<<<<

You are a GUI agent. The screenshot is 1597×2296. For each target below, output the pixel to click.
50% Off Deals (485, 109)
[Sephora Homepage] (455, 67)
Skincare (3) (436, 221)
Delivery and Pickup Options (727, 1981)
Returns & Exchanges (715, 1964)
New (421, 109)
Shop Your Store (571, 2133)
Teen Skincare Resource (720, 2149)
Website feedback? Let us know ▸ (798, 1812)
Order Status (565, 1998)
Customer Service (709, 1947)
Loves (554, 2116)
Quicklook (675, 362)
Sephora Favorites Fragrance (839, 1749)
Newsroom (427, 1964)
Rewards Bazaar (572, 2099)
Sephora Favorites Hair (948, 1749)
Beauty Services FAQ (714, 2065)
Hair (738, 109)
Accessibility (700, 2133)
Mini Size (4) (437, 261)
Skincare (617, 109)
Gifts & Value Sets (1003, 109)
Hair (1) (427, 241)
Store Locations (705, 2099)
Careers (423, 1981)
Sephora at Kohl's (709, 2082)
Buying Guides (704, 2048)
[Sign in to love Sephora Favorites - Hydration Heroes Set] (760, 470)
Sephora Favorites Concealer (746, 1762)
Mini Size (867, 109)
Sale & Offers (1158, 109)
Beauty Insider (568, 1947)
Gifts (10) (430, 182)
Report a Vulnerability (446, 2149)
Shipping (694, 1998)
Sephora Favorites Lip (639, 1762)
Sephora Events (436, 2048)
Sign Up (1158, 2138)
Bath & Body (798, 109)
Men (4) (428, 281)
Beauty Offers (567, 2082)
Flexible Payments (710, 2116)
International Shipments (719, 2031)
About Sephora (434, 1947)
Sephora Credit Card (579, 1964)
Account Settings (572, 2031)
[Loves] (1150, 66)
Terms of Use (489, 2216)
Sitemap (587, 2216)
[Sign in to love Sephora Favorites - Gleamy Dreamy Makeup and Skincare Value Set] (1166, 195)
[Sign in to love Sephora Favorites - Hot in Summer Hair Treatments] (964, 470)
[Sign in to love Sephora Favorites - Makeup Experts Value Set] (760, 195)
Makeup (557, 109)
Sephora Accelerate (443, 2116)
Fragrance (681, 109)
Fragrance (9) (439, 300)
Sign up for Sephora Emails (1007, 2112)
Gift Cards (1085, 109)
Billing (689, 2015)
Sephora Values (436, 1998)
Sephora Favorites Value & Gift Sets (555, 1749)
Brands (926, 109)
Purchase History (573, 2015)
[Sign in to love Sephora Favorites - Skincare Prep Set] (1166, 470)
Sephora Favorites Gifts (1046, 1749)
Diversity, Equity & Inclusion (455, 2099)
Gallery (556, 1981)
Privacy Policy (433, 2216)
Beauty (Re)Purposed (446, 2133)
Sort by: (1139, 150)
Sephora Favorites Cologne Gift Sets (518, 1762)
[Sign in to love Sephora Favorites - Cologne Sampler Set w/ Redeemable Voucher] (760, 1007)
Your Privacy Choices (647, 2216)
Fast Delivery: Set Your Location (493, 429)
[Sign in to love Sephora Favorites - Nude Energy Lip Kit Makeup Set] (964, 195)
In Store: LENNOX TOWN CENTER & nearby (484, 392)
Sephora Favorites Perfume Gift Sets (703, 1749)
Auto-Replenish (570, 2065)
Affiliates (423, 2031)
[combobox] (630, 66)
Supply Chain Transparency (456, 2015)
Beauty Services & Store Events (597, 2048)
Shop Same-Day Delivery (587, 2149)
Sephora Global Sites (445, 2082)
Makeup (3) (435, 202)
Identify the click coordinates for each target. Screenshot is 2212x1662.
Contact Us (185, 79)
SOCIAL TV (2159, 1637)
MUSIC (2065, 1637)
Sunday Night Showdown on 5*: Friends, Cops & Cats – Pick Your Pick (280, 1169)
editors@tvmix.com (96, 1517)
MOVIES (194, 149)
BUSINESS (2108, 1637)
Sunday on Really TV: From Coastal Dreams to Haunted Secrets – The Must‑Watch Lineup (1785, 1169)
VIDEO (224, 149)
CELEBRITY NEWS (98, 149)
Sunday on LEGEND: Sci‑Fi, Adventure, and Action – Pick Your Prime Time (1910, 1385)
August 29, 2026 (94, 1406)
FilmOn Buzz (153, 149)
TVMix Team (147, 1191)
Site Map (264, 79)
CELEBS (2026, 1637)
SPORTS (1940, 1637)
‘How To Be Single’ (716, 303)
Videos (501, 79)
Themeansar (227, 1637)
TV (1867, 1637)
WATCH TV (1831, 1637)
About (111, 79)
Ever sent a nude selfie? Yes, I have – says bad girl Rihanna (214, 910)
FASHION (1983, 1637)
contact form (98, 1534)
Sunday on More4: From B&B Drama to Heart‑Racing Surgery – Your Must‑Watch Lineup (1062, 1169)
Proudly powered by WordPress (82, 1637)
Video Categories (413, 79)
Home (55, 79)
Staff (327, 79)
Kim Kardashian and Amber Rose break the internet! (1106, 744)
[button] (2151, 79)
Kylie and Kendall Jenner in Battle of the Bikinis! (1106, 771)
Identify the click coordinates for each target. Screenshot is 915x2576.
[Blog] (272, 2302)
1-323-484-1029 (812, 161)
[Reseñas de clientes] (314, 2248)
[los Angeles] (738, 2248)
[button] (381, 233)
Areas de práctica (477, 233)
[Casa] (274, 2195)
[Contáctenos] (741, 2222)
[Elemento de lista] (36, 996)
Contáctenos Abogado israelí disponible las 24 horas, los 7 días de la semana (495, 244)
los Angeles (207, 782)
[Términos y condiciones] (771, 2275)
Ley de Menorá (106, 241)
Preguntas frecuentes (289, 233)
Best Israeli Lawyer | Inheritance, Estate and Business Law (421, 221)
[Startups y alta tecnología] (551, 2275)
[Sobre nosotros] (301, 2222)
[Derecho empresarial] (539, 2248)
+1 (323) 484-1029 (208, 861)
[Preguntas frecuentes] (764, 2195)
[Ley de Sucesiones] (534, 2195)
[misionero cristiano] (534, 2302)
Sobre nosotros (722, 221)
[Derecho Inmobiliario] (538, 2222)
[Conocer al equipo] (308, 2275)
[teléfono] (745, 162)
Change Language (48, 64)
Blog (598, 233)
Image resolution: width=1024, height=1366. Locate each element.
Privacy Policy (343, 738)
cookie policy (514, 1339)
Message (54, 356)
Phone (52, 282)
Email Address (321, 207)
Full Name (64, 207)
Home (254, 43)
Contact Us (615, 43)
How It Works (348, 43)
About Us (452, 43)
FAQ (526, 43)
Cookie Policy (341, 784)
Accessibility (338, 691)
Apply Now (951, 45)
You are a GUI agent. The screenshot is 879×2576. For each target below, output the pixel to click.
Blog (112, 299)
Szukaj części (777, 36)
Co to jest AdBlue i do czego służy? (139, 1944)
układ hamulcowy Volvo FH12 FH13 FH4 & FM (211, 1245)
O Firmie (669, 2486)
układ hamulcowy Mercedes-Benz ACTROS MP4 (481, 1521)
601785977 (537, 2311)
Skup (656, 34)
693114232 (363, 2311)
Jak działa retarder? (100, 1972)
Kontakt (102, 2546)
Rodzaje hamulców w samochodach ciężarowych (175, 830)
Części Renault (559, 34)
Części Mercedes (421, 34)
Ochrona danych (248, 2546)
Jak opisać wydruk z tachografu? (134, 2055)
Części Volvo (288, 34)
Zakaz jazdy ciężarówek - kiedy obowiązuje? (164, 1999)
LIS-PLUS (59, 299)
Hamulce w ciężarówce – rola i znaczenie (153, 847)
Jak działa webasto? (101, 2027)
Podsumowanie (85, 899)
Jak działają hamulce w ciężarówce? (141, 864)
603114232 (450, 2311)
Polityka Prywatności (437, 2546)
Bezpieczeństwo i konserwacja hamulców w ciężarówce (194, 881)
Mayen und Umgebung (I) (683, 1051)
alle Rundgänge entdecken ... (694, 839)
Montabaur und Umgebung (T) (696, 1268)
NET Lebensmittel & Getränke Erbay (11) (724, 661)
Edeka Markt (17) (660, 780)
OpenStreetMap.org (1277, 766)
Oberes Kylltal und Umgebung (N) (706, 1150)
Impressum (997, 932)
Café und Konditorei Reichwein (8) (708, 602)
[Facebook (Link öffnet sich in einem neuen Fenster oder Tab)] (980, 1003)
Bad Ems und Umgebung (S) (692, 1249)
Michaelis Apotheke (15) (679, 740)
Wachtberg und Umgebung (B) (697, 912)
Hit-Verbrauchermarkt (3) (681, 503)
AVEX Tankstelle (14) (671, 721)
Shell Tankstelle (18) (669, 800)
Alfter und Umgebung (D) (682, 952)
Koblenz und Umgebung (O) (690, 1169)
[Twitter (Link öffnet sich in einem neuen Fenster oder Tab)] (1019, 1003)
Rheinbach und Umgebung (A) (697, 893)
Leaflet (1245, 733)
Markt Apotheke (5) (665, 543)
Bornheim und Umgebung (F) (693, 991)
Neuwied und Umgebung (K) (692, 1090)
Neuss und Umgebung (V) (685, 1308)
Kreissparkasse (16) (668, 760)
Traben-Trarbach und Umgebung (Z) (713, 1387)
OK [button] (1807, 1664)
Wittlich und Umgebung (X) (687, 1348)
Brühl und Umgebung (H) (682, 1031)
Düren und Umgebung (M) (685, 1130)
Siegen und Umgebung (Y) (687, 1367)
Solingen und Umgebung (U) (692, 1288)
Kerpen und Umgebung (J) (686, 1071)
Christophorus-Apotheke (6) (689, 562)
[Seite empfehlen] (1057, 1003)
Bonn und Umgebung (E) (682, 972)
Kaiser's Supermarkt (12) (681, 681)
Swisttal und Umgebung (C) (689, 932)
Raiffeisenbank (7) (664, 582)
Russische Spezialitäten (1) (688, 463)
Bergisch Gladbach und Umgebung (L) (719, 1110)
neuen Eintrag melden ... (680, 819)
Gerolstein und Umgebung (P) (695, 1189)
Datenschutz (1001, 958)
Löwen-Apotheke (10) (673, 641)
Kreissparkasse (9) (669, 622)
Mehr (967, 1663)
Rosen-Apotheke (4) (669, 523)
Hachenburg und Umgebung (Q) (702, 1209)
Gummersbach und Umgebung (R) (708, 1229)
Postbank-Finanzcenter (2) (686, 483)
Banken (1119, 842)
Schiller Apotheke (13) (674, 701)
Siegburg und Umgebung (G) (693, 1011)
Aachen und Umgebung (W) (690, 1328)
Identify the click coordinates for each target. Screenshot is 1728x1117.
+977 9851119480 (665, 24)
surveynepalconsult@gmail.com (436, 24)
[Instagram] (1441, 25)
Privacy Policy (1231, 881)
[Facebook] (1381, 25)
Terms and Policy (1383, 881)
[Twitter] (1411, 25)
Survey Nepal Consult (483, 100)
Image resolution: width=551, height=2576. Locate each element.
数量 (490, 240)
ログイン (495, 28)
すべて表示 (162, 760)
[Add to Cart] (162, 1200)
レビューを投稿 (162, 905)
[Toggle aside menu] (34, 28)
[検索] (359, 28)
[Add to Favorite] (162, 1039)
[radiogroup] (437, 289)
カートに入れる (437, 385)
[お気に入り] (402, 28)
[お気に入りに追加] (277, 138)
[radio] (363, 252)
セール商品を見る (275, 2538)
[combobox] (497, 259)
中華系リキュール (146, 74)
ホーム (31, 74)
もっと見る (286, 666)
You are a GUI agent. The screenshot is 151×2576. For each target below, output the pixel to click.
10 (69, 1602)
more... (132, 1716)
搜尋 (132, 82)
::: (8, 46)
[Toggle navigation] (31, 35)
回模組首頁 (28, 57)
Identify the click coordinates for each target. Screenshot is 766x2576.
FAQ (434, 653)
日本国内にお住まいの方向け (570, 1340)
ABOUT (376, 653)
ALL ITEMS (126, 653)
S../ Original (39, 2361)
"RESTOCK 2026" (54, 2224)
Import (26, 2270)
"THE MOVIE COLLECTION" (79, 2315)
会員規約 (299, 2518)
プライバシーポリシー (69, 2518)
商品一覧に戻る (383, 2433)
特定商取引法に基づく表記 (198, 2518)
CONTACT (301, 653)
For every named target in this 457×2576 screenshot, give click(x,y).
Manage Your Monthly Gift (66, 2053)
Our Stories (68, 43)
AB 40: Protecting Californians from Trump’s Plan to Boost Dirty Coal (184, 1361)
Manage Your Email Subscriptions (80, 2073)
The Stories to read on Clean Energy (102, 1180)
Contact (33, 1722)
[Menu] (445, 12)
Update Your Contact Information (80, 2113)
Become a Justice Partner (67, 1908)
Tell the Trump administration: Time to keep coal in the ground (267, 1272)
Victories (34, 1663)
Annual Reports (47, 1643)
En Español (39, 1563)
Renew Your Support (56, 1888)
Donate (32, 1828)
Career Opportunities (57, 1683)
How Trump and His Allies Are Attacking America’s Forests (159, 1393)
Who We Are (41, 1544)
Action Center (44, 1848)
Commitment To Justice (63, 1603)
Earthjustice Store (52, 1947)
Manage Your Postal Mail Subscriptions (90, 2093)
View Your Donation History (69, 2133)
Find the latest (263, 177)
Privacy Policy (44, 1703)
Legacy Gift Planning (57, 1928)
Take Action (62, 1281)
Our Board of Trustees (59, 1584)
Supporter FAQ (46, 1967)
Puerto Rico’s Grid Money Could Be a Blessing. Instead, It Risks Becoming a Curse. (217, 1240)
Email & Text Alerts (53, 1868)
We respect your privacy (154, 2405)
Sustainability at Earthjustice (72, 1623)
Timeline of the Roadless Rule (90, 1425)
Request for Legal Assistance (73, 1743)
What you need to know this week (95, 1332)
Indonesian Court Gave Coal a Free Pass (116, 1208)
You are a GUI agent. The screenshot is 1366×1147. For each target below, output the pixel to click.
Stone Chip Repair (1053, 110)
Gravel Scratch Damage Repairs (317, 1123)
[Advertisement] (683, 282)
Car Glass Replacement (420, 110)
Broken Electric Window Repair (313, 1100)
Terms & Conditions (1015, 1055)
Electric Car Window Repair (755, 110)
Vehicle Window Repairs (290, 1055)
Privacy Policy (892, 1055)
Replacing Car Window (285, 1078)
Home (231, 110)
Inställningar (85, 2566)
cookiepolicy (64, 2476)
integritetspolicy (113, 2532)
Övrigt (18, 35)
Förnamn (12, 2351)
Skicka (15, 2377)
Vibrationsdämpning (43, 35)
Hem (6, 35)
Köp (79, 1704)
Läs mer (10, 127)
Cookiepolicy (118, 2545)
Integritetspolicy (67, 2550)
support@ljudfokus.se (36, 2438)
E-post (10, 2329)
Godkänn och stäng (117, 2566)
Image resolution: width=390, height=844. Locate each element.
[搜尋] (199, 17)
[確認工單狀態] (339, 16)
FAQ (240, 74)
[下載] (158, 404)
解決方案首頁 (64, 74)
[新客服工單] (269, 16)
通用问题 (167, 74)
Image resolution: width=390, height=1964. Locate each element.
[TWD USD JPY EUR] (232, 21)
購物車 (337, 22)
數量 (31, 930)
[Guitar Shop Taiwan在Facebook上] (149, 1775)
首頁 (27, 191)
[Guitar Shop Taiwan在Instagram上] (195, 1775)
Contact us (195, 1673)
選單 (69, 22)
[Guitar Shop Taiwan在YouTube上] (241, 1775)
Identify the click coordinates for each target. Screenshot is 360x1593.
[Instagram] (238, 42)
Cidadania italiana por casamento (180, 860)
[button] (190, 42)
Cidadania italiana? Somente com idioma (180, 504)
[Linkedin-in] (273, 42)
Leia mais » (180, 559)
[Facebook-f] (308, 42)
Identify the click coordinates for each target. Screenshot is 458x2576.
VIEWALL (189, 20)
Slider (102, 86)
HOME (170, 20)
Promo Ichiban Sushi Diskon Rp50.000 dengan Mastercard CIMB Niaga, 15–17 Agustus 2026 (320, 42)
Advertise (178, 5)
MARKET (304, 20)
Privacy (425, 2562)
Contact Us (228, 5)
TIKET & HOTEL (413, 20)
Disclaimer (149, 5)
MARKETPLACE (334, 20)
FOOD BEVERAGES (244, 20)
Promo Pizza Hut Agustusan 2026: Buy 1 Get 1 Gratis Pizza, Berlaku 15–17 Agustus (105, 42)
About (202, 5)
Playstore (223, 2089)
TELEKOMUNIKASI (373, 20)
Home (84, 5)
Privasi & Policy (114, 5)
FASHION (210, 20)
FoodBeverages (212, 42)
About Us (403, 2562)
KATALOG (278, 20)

>>>>

Your assignment: All that is wanted is the stretch of lines above from the one containing "Leaflet (1245, 733)" through the one containing "Düren und Umgebung (M) (685, 1130)", duplicated exactly.

The completed task:
Leaflet (1245, 733)
Markt Apotheke (5) (665, 543)
Bornheim und Umgebung (F) (693, 991)
Neuwied und Umgebung (K) (692, 1090)
Neuss und Umgebung (V) (685, 1308)
Kreissparkasse (16) (668, 760)
Traben-Trarbach und Umgebung (Z) (713, 1387)
OK [button] (1807, 1664)
Wittlich und Umgebung (X) (687, 1348)
Brühl und Umgebung (H) (682, 1031)
Düren und Umgebung (M) (685, 1130)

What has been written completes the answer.